すると突然、千鶴の脳裏に映像が浮かんだ。古代の中国、深い山中で心魂草を発見した仙人の姿。平安時代の京都で、戦傷者を癒す僧侶の姿。そして、江戸の初期に心魂草の知識を受け継いだ医師たちの姿。
「これは……心魂草に刻まれた記憶」
「その通りじゃ。心魂草は単なる薬草ではない。これまでに癒してきたすべての心の記憶を宿している。君は今、その壮大な歴史を体験しているのじゃ」
千鶴の意識は更に深く沈んでいく。そして、ついに見えた。お雪の苦しみの根源。彼女がなぜあれほどまでに現実と幻想の狭間で苦しんでいるのか。
「お雪さん……」
千鶴の心に、深い共感と理解が生まれた。お雪の心の奥底に隠された、誰にも言えない深い傷。それは単に鏡月斎の実験による被害だけではなかった。

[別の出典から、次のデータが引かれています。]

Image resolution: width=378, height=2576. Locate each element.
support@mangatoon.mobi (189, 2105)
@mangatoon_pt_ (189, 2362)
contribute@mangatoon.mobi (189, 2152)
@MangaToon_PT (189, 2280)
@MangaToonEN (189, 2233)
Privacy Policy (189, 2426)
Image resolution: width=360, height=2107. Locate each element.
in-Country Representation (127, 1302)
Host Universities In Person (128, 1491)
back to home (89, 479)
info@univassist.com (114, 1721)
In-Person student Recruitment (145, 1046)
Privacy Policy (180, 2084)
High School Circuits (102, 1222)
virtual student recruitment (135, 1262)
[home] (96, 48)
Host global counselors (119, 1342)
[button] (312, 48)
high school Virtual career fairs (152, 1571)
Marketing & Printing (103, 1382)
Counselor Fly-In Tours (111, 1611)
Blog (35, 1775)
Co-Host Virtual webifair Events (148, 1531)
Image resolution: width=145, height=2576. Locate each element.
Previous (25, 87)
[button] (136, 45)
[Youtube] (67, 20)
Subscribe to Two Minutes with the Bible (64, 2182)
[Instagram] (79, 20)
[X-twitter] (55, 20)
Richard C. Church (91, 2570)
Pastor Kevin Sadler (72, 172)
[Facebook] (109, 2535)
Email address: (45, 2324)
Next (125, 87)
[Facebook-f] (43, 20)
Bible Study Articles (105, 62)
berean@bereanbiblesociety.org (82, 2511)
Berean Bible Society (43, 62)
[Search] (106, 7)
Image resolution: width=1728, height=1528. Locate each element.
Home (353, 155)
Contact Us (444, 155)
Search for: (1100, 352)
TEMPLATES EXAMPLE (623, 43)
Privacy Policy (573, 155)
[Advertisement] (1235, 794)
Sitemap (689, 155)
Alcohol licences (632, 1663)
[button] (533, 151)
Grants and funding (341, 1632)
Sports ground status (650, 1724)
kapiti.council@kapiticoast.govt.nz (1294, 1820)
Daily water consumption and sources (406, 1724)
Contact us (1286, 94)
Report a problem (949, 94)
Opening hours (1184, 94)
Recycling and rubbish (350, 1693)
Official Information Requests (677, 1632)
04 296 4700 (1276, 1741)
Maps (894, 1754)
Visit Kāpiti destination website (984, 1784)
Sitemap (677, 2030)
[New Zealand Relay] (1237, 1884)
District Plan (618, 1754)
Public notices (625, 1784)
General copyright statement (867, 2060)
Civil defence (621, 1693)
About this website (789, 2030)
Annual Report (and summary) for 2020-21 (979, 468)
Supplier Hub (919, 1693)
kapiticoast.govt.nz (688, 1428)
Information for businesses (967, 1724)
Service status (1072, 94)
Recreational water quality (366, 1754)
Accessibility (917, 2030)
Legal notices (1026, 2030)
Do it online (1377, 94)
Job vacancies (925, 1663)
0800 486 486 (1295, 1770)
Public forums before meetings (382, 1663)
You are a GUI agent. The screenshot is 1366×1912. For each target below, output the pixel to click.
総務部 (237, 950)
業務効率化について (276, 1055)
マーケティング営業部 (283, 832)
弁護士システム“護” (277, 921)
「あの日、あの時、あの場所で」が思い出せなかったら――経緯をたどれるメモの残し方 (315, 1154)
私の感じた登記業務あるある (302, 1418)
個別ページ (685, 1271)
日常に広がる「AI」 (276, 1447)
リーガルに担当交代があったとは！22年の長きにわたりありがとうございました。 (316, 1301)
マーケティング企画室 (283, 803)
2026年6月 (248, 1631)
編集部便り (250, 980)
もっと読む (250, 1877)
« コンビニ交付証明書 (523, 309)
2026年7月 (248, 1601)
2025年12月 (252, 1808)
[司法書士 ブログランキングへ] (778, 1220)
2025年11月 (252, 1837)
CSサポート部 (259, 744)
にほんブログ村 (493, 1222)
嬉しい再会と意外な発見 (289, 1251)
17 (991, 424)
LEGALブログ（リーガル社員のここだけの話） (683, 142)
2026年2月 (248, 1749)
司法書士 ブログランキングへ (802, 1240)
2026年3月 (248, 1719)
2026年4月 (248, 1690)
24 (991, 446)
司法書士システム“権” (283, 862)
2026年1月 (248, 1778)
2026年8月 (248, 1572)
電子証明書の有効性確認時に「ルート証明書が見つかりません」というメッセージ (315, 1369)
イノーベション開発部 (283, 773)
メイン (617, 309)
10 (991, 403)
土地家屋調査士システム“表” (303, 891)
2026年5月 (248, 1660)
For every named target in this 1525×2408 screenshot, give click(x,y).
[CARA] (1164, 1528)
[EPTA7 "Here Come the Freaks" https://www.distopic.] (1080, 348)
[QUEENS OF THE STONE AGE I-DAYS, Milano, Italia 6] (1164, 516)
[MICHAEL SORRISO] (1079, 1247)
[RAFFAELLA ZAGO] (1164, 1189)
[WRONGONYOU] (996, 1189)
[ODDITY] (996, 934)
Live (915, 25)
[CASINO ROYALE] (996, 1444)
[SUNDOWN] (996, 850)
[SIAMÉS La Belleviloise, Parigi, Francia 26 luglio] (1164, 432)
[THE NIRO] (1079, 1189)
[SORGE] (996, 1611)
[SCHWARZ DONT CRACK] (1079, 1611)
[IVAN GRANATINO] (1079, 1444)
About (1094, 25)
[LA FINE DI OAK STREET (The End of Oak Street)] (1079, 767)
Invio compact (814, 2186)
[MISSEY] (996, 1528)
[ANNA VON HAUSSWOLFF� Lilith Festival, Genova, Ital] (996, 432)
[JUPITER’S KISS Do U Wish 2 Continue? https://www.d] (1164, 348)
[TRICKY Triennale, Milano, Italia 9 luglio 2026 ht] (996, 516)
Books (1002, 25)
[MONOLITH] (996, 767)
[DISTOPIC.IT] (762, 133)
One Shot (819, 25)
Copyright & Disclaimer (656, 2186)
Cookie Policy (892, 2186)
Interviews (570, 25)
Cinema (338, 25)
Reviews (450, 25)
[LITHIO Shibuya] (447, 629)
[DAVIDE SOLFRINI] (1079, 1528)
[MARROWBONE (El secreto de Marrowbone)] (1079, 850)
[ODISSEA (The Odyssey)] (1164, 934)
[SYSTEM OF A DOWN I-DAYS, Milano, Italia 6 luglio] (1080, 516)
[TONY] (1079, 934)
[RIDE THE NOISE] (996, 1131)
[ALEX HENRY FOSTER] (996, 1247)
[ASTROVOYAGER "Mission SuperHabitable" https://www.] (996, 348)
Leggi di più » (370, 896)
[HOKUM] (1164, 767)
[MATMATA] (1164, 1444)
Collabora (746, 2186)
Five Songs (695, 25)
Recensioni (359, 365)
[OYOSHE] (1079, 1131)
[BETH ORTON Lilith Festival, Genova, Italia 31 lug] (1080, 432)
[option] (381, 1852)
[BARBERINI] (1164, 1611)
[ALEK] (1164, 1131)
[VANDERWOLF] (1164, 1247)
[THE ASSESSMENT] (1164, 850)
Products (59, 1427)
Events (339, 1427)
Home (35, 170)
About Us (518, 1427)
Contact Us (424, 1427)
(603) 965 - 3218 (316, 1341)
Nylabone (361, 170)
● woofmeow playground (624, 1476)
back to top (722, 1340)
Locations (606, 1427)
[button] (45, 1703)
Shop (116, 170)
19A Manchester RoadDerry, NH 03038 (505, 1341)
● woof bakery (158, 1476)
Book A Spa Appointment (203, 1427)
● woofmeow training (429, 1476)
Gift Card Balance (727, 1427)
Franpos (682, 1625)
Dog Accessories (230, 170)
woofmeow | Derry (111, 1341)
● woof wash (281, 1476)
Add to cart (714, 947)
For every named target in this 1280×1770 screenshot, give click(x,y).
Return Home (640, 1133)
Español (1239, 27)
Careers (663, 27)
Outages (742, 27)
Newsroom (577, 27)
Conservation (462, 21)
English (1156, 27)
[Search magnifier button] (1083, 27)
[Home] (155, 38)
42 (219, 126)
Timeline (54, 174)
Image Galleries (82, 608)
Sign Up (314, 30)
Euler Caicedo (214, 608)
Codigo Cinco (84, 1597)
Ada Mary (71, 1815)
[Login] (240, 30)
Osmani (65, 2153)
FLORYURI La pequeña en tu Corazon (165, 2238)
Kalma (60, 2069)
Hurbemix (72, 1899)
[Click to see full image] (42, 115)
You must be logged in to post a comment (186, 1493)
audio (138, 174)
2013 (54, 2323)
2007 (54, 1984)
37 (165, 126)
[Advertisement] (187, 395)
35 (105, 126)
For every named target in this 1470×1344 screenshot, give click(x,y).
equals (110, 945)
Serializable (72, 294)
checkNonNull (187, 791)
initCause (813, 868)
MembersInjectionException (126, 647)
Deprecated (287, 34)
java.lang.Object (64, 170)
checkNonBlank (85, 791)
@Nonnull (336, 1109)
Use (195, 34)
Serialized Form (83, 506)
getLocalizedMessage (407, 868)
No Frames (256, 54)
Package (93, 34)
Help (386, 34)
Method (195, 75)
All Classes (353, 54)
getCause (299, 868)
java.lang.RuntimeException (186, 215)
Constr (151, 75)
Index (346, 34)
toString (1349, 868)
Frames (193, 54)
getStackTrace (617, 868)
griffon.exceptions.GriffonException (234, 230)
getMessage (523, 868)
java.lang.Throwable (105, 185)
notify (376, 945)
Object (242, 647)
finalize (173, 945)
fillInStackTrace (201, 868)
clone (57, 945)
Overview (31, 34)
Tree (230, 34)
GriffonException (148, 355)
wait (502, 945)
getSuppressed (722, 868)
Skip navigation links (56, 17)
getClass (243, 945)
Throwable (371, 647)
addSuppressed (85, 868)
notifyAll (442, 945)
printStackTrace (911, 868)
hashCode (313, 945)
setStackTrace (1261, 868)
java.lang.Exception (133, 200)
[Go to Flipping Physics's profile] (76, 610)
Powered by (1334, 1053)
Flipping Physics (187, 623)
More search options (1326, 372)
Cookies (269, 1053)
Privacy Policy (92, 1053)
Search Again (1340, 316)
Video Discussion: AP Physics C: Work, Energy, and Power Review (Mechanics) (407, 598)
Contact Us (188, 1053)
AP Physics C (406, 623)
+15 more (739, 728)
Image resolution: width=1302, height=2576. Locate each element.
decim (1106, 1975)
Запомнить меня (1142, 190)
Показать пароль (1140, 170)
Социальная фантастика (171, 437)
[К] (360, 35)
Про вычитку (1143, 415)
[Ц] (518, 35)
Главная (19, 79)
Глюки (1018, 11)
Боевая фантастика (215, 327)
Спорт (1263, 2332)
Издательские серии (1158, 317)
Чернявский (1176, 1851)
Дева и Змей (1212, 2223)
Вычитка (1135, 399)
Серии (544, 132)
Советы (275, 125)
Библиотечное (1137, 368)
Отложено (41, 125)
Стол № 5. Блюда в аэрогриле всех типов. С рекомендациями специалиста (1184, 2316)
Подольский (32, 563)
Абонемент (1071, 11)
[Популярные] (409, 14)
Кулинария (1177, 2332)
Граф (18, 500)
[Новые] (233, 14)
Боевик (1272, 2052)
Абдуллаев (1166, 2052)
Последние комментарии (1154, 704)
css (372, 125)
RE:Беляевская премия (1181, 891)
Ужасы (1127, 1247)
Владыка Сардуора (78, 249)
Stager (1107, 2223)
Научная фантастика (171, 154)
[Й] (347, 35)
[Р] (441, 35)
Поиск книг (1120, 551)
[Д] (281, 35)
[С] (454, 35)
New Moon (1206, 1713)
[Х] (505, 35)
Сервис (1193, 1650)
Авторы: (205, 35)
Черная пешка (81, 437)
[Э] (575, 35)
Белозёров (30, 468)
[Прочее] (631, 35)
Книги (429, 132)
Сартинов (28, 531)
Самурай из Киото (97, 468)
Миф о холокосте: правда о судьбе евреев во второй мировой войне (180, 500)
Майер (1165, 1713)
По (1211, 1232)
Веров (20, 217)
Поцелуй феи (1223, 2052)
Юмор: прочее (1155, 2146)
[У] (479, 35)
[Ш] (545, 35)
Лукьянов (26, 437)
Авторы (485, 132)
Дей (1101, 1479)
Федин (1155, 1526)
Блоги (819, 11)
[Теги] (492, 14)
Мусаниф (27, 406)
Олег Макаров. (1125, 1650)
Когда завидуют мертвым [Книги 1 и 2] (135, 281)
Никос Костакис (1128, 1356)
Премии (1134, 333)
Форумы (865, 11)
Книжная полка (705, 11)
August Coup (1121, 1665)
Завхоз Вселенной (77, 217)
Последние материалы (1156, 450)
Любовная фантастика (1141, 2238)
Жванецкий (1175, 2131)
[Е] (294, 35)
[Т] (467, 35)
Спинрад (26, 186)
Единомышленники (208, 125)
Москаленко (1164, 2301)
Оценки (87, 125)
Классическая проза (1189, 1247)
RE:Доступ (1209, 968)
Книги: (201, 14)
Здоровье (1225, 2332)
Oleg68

意識が現実に戻ってきた時、千鶴の目には強い決意の光が宿っていた。
「源蔵先生、私にはお雪さんを救う方法が分かりました」
「ほう、それは頼もしい」
しかし、その時、部屋の扉が勢いよく開かれた。現れたのは鏡月斎だった。その顔には狂気に満ちた笑みが浮かんでいる。
「師匠、余計な口出しはしていただきたくないものですな」
鏡月斎の手には、見覚えのある紫色の煙を放つ薬草が握られていた。しかし、それは源蔵が見せてくれた純粋な心魂草とは全く違う、邪悪なオーラを纏っている。